After enjoying a three-month ride off the March lows, Wall Street is now bracing for payback time—a mild retreat that many market experts actually think would be healthy.
Since the market ricocheted off its March 9 lows, Wall Street has been debating when the market would see a pullback and what it would mean.
The pullback has been seen as an inevitability, but hasn't happened yet due to a number of factors, in particular the breaking of technical levels that has prevented the averages from taking any major dips.
Recent events, though, including gyrations in the market for US Treasurys and concerns over inflation, has lent more credence to the notion that a pullback is looming ever closer.

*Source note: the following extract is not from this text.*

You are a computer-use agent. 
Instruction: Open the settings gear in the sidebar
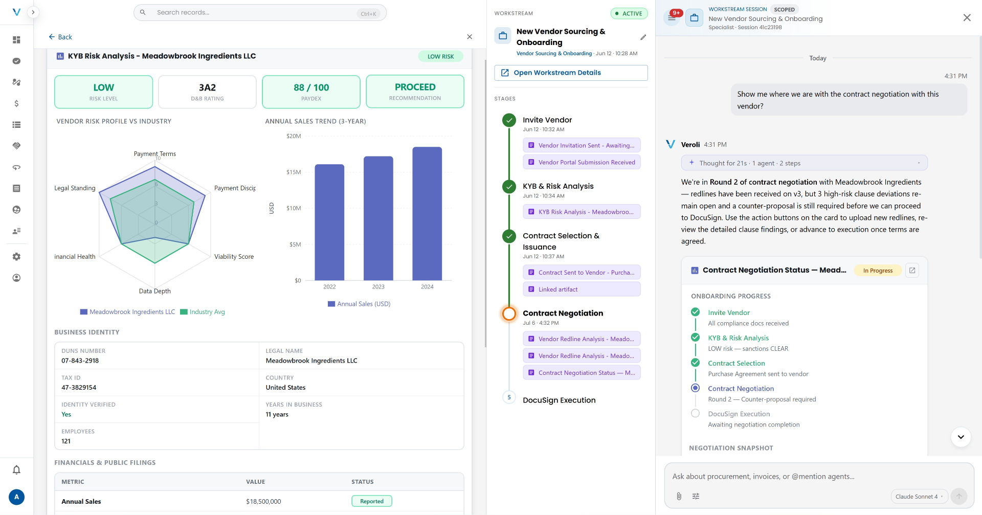point(16,257)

"We're in this cross current. There's still a ton of money on the sidelines. A lot of professionals don't believe this rally is true," said John Buckingham, chief investment officer at Al Frank Asset Management in Laguna Beach, Calif. "A retest of the lows from here would be an awful downturn. Even if you had a 10 or 15 percent downturn that would hurt."

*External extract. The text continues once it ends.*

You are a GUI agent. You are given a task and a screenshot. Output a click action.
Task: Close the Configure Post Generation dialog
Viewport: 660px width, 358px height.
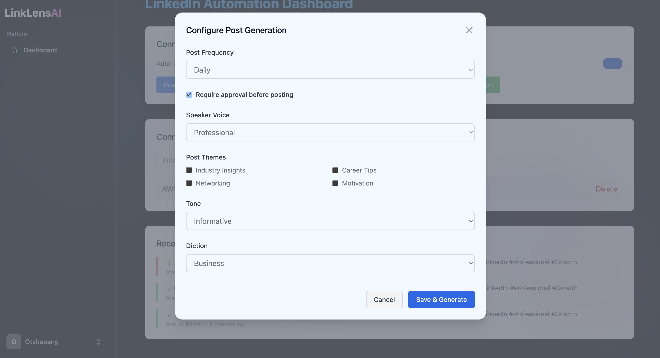click(x=469, y=30)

"From a short-term perspective, it's anybody's guess," he added. "If I had to be a betting man on the near term I would say we're due for a modest pullback."
The 10 percent or more figure seems to have the most traction on the Street; Standard & Poor's chief investment strategist Sam Stovall earlier told CNBC he thinks a 15 percent pullback is in order "before I can breathe a sigh of relief and believe we're headed higher again."
A modest pullback, then, would be seen as a sign that the last three months have constituted not merely a bear rally but constructive steps toward forming a bull market.
Market pros are citing a variety of reasons for the impending pullback, from continued weakness in employment to uncertainty on government policies to simple gravity--what goes up eventually must come down, at least to some extent.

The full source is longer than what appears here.